Per non scontentare l'Europa il governo abbassa le stime del Pil

Un Consiglio dei ministri sul nuovo Def Renzi: "Noi siamo stati prudentissimi". La crescita si fermerà allo 0,8%. Il deficit salirà al 2%, più uno 0,4% di flessibilità

Per non scontentare l'Europa il governo abbassa le stime del Pil

Consiglio di ministri notturno, in perfetto stile Prima repubblica convocato ieri alle 21, iniziato con un'ora di ritardo e finito venti minuti dopo. All'ordine del giorno un unico punto: approvazione della nota di aggiornamento del Def. Atto dovuto e parte integrante della sessione di bilancio. Solo che il Documento di economia e finanza presentato ad aprile si è rivelato troppo ottimistico e il governo si è ritrovato a dovere ricompilare tutte le previsioni in senso peggiorativo. Il Pil (cioè misura della ricchezza prodotta nel Paese) giù, debito e deficit su.

Nessuna buona notizia, quindi. Novità da tenere il più possibile sottotraccia anche perché il Def è un'autovalutazione tecnica da consegnare alla Commissione europea che la usa per giudicare la legge di Bilancio che il governo approverà a breve e ultimamente i rapporti tra Roma e Bruxelles non sono idilliaci.

Le ultime indiscrezioni prima del consiglio dei ministri di ieri confermavano la revisione al ribasso del Pil, sia per quest'anno sia per il prossimo. Le cifre messe nero su bianco sono ancora più caute. «Oggi è San Prudenzio, siamo stati prudentissimi», ha commentato il premier Matteo Renzi in conferenza stampa.

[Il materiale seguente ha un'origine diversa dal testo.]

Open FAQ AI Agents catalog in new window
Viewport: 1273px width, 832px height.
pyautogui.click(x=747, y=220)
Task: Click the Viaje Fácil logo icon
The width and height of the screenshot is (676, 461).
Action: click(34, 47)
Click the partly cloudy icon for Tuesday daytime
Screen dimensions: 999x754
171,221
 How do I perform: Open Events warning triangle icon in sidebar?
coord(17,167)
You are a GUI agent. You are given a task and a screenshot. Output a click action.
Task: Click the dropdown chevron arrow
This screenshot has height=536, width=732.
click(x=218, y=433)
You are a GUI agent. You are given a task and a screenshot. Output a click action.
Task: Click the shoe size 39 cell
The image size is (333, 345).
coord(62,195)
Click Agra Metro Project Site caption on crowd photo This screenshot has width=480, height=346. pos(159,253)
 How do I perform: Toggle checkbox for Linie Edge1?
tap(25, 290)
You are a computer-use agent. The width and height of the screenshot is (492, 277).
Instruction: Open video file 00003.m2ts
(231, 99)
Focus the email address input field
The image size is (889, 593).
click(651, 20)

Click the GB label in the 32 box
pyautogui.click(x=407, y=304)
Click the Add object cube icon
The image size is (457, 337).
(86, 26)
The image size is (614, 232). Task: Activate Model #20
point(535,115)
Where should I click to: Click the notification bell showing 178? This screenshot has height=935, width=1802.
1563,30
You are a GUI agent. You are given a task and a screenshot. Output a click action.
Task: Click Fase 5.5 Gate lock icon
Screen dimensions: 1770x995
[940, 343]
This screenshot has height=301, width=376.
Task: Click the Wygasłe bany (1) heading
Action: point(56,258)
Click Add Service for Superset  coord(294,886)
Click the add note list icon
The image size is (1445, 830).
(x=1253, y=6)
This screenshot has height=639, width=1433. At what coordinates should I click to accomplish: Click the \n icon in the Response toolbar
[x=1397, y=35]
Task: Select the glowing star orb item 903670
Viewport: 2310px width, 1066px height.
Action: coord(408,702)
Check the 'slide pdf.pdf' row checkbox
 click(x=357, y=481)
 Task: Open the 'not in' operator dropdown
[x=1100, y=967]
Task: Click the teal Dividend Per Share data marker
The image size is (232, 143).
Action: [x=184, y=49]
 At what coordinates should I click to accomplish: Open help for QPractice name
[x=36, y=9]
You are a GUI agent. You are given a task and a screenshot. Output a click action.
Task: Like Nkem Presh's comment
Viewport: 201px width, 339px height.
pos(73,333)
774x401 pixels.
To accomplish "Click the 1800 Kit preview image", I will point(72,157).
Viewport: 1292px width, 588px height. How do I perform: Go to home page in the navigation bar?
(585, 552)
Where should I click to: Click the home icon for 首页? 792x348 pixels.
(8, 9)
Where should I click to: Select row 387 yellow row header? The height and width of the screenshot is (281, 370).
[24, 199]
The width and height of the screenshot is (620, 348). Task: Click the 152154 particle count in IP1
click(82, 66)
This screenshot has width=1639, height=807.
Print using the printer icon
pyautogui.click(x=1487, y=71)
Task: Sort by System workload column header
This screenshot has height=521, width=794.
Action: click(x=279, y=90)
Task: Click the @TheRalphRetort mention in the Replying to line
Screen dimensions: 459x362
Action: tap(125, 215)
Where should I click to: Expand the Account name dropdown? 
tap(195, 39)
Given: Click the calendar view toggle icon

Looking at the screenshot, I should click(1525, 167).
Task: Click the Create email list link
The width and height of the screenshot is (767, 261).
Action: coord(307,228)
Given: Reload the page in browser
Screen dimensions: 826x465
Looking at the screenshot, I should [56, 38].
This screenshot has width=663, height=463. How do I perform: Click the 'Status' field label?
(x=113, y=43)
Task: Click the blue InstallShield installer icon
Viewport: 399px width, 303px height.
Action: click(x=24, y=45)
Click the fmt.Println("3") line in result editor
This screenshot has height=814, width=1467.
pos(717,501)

Per l'anno in corso la crescita si dovrebbe fermare allo 0,8%. Quella del prossimo anno, all'1% programmatico, quindi considerando la spinta delle riforme. Il tendenziale, quindi al netto delle politiche per la crescita, sarebbe allo 0,5% (ieri notte il documento non era ancora disponibile). Nel Def di aprile la crescita programmatica era dell'1,4%. Il peggioramento c'è e l'intervento del governo per migliorare di qualche decimale e le previsioni non è andato a buon fine.

La minore crescita ha un impatto sul deficit. Quello del prossimo anno, sul quale arriverà il giudizio della Commissione europea, si attesterebbe al 2%. Considerando la spesa extra che il governo conta di incassare, sale al 2,4%. È la famosa flessibilità. Ed è questo il dato che la Commissione europea aspetta per promuovere o bocciare l'Italia.

Le cose si sono messe male da un po' per i conti italiani. Tramontata la possibilità di ottenere di nuovo la flessibilità che ci era stata accordata l'anno scorso, quella legata alle riforme e agli investimenti, il governo ha puntato tutto sulle spese extra per migranti e terremoto. Sette miliardi che hanno fatto penare fino all'ultimo ministro e tecnici addetti ai rapporti con l'Europa. Con Pier Carlo Padoan attento a non scontentare Bruxelles e il premier Matteo Renzi convinto che almeno quella flessibilità l'Italia se la debba prendere anche senza il permesso.

Le trattative tra l'esecutivo europeo e Roma sono andate avanti anche ieri. Bruxelles ha dato il suo via libera ad un deficit al 2%, ma comprensivo delle spese per terremoto e migranti. L'Italia dà invece per acquisito il deficit sopra i due punti e cerca di arrivare al 2,4%. Dopo il no a prolungare la flessibilità per riforme e investimenti, un rifiuto sulle due emergenze, anche parziale, sarebbe una grave sconfitta per il premier e per il governo.

Ma il vero giudizio sull'Italia arriverà dopo il 15 ottobre. Quando il governo avrà consegnato all'Europa la legge di Bilancio e la Commissione europea avrà due settimane di tempo per decidere se approvarla o rispedirla indietro. Una valutazione tecnica, ma anche politica.

Ed è su questo che il governo italiano conta, unica possibilità per ottenere un via libera che, interpretando le regole europee in modo rigoroso, sarebbe impossibile. Il Def «prudentissimo» di ieri è un gesto di pace con la Ue.